Going line by line through the entries below, tally those that hold the string "watermark". Give only the total.

[Collected data entries]
^^^^

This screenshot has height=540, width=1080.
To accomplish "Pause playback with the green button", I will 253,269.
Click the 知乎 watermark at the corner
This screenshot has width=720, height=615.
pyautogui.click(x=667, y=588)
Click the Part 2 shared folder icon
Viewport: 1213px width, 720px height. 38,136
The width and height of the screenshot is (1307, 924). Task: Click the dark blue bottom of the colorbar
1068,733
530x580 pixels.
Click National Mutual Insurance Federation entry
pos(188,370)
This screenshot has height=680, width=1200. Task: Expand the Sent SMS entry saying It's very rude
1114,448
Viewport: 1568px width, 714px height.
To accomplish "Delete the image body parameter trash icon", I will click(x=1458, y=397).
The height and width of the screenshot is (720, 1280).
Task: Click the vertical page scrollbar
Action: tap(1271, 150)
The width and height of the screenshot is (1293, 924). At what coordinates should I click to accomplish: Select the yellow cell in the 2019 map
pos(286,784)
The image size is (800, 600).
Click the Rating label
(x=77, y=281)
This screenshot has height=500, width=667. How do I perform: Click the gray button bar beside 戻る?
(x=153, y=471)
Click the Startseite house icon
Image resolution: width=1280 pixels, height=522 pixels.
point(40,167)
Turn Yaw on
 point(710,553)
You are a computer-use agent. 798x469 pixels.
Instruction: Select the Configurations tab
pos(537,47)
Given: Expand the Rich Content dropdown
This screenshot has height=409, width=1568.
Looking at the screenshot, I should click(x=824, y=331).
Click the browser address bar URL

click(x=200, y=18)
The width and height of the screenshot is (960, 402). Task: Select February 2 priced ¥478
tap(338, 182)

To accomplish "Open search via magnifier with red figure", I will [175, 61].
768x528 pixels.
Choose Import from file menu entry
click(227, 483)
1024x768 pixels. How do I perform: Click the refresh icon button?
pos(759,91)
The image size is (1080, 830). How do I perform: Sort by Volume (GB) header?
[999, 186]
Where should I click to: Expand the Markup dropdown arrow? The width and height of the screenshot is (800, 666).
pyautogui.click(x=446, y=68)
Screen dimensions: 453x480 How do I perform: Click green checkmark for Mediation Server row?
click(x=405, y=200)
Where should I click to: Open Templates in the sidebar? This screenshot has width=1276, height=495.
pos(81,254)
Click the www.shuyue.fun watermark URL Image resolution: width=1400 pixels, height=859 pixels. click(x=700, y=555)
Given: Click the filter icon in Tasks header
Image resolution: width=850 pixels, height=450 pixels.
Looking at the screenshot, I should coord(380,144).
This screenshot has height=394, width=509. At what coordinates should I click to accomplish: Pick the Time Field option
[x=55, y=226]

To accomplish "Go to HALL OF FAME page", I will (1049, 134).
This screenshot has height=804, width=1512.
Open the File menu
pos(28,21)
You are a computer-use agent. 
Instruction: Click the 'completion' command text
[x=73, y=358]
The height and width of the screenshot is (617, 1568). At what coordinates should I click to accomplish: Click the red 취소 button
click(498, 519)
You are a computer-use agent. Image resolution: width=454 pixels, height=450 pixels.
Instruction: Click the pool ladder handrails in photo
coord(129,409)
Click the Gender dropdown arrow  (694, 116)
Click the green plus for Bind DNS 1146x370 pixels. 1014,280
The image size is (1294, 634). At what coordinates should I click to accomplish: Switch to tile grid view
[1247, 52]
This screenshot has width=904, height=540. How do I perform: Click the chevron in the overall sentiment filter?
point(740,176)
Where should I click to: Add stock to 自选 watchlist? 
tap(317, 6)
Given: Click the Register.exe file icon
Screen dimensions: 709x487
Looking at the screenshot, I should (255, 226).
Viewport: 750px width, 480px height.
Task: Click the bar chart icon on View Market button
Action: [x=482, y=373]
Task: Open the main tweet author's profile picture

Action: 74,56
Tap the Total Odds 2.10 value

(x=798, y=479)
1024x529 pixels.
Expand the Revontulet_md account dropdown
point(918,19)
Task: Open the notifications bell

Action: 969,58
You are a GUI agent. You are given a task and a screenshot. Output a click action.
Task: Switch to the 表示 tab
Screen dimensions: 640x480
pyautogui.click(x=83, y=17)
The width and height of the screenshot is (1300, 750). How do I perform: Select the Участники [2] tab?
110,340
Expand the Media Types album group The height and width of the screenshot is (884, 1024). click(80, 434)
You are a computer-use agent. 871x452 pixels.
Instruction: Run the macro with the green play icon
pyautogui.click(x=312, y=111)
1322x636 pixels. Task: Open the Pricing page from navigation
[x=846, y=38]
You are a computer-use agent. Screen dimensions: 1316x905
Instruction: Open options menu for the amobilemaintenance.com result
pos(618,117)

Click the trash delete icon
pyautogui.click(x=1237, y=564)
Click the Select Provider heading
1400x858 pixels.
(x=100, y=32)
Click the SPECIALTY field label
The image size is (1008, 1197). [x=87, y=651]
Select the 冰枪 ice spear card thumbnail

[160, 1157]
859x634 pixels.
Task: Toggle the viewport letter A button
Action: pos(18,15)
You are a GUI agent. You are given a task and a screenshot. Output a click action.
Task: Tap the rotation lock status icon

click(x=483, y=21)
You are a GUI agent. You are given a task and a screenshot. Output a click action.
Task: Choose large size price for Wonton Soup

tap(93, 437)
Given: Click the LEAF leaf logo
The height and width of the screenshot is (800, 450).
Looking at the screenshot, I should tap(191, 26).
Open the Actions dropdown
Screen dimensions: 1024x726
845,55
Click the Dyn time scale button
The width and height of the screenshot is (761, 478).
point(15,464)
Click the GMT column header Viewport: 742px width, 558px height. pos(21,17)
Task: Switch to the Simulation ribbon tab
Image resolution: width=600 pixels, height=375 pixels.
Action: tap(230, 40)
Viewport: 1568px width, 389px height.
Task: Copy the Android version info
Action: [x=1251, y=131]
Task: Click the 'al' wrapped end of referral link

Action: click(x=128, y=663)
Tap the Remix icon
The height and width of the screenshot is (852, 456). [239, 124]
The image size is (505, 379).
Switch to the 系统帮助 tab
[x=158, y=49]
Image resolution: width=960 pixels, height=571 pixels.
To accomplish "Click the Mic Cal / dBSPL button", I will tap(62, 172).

^^^^

▸ EXERCISE RESULT:
2